THE DREAM OF ERADICATING SMALLPOX
The dream of eradicating smallpox had its beginning on May 14, 1796, when Edward Jenner, a physician practicing in Berkeley, England, inoculated cowpox taken from the hand of Sara Nelmes, a milkmaid, into the arm of a young boy named James Phipps. Jenner’s experiment was grounded in his keen observational abilities and unusual patience. He was aware that poets described the complexions of milkmaids as lovely, and at the urging of his mentor, John Hunter, he applied himself to the question of why that would be true. Milkmaids, he observed, rarely had smallpox scars. Indeed, he had heard a milkmaid claim that she was protected from smallpox because she had previously had cowpox. He became convinced that the milkmaids’ smallpox protection resulted directly from the cowpox sores on their hands, acquired from sores on cows’ udders. Cowpox, unlike smallpox, was a self-limiting event and of little consequence.
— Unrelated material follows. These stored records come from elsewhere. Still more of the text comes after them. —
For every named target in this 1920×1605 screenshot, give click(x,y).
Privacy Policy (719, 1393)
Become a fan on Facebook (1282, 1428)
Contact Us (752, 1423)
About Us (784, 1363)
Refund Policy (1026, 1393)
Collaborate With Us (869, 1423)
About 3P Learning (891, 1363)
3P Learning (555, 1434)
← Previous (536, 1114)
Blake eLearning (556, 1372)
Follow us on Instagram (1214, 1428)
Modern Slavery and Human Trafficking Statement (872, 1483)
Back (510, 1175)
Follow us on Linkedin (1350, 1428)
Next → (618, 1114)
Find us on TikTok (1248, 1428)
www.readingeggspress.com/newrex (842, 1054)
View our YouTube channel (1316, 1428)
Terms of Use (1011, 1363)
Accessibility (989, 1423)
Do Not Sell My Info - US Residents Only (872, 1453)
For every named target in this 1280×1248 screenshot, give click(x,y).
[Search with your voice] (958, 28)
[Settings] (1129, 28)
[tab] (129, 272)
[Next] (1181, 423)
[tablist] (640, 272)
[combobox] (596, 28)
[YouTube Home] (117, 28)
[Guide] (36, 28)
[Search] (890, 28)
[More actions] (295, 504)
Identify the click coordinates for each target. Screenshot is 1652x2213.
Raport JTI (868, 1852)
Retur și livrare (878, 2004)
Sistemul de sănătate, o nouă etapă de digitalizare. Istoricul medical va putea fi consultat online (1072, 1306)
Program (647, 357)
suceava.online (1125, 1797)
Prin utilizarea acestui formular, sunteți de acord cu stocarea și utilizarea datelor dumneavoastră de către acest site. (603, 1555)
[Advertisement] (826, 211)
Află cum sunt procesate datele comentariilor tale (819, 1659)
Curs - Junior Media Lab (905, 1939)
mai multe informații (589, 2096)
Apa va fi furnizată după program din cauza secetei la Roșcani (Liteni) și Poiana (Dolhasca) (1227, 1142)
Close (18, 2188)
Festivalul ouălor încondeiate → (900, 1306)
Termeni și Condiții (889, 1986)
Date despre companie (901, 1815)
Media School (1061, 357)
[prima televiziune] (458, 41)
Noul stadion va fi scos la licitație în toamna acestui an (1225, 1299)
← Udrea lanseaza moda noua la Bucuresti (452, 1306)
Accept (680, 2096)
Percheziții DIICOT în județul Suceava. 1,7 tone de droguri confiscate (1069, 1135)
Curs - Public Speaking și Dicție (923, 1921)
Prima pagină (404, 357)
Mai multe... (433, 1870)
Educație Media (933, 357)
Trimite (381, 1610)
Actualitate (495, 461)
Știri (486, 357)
Jenner, like other scientists of that time, lacked any understanding of viruses, immunology, vaccines, or vaccinology. He thought of the use of cowpox to protect people from smallpox in terms of mimicking nature. After twelve years of careful observation and note-taking, Jenner performed his experiment on the young James Phipps. A few days later, Phipps developed a sore at the site where cowpox had been inserted. After a few weeks, Jenner exposed the boy to smallpox by inoculating him with material collected from the lesions of a smallpox patient, using the method of variolation. The boy remained healthy, confirming what Jenner suspected: cowpox somehow provided protection against subsequent exposure to smallpox. In 1798, Jenner published an account of his experiment, a publication that has become a classic in the public health literature.7 By attempting to copy nature, Jenner discovered the basic principle of vaccination. It is possible, using something similar to a deadly virus but itself innocuous, to fool a person’s immune system into developing antibodies that destroy both viruses on contact. Over the years, scientists have made many vaccines by altering a virus that usually causes a disease. Vaccinologists have also learned how to modify the toxins caused by some organisms, such as the tetanus toxin, so that antibodies destroy the toxin itself. More recently, scientists have been working on vaccines against bacteria and, even more astounding, against parasites such as malaria. And viruses (with the exception of influenza) do not become immune to vaccines, as they do to antibiotics, so vaccines often provide lifelong protection. Jenner’s discovery of this tool for preventing disease is one of the great breakthroughs in science. Indeed, the modern era of public health can be traced to Jenner’s 1796 experiment.
Figure 1. Statue of Edward Jenner vaccin
ating a child
Jenner saw the possibilities of his discovery and began to supply vaccine and instructions to interested persons. Thomas Jefferson, ever the scientist, also saw the potential and by 1801 had acquired vaccine from a medical friend in Boston. Jefferson personally administered the vaccine to his own household and to neighboring households around Monticello. Aware that Native Americans suffered from high smallpox death rates, he provided Meriwether Lewis and William Clark with vaccine to protect the tribes they met on their expedition across the continent between 1804 and 1806. This idea was better in theory than in practice, since they lacked a way of keeping the vaccine viable for long periods. In a letter to Jenner in 1806, Jefferson envisioned the eradication of smallpox: “Future nations will know by history only that the loathsome smallpox has existed.”8
Sadly, despite the fear of smallpox and the availability of a preventive vaccine, effective vaccination programs were slow in coming and smallpox continued to be a scourge to the world. It was not until the middle of the twentieth century that the world began to fulfill the promise of Jenner’s discovery and Thomas Jefferson’s prediction. In 1958, the World Health Assembly (WHA), the governing body of the World Health Organization (WHO), passed a resolution to eradicate smallpox globally, and finally, in 1966, the WHA ratified a plan and a budget to support a global smallpox eradication program.